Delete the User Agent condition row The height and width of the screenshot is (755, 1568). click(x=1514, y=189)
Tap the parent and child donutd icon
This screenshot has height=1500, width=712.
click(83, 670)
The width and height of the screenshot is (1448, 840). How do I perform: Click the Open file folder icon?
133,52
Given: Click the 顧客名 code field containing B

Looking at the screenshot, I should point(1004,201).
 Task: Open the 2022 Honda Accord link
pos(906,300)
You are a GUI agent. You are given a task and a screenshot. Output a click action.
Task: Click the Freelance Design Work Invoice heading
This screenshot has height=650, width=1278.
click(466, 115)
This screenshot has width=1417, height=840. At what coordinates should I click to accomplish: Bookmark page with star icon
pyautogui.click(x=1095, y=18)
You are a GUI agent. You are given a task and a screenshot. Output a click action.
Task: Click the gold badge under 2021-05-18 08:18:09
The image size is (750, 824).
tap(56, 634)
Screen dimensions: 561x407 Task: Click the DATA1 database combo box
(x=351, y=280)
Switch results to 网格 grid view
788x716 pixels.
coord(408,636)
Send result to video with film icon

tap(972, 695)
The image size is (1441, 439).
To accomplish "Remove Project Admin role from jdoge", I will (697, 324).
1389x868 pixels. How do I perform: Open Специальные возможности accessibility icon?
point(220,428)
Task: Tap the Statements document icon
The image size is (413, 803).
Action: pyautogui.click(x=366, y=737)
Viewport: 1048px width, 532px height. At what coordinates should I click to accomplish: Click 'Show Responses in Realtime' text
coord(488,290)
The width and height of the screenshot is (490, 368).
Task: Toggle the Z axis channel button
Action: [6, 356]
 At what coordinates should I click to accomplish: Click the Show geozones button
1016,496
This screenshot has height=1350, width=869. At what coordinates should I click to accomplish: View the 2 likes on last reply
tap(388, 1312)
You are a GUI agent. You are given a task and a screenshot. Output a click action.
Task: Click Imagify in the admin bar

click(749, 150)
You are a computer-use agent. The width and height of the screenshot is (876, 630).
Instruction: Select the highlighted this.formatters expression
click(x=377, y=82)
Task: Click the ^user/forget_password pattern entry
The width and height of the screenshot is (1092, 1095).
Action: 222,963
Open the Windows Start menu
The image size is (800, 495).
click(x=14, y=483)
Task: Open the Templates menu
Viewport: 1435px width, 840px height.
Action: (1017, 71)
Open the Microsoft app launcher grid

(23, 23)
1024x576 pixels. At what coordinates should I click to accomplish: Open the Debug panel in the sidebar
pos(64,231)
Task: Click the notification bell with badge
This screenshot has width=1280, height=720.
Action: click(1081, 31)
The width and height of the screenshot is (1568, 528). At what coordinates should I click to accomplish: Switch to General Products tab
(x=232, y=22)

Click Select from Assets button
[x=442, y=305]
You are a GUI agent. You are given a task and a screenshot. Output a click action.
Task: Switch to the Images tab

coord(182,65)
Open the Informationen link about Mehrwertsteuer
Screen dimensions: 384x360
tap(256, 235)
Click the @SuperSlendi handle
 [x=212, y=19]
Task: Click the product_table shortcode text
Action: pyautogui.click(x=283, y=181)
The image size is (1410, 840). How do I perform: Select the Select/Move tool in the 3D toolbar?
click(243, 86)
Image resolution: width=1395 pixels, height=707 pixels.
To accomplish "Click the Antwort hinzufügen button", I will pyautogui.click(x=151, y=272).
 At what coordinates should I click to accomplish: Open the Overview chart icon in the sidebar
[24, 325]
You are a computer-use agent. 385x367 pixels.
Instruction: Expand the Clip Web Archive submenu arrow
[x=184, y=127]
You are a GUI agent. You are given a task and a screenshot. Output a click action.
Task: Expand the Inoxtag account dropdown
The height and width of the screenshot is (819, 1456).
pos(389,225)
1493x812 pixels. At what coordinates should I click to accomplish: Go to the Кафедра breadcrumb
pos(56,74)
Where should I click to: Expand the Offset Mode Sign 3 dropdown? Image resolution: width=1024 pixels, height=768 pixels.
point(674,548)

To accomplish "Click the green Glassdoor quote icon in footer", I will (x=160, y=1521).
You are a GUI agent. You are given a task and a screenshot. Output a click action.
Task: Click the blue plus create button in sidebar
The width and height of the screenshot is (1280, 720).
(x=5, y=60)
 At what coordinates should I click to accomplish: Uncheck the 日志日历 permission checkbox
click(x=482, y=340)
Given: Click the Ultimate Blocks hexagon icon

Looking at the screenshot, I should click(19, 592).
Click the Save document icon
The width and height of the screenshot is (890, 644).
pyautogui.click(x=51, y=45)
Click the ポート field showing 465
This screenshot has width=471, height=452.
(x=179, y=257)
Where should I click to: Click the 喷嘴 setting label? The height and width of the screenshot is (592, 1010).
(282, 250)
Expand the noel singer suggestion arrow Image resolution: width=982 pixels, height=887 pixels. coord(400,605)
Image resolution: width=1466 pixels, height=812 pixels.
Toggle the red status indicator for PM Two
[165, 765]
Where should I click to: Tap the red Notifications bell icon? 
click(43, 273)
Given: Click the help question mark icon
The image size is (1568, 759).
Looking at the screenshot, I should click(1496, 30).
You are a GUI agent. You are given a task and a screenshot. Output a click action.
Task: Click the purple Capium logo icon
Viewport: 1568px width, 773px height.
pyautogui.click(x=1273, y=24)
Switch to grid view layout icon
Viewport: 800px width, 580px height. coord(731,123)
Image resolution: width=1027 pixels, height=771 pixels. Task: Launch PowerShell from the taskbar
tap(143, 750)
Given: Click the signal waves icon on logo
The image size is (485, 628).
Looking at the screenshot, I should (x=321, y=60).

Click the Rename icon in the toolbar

_AUFGABE_
Tausche im Abschnitt vom Anfang des Materials bis einschließlich der Zeile mit "click(466, 115)" das Wort "Honda" gegen "Toyota" aus. Gib diesen Abschnitt ansonsten unverändert wieder.

_ERGEBNIS DER ÜBUNG_
Delete the User Agent condition row The height and width of the screenshot is (755, 1568). click(x=1514, y=189)
Tap the parent and child donutd icon
This screenshot has height=1500, width=712.
click(83, 670)
The width and height of the screenshot is (1448, 840). How do I perform: Click the Open file folder icon?
133,52
Given: Click the 顧客名 code field containing B

Looking at the screenshot, I should point(1004,201).
 Task: Open the 2022 Toyota Accord link
pos(906,300)
You are a GUI agent. You are given a task and a screenshot. Output a click action.
Task: Click the Freelance Design Work Invoice heading
This screenshot has height=650, width=1278.
click(466, 115)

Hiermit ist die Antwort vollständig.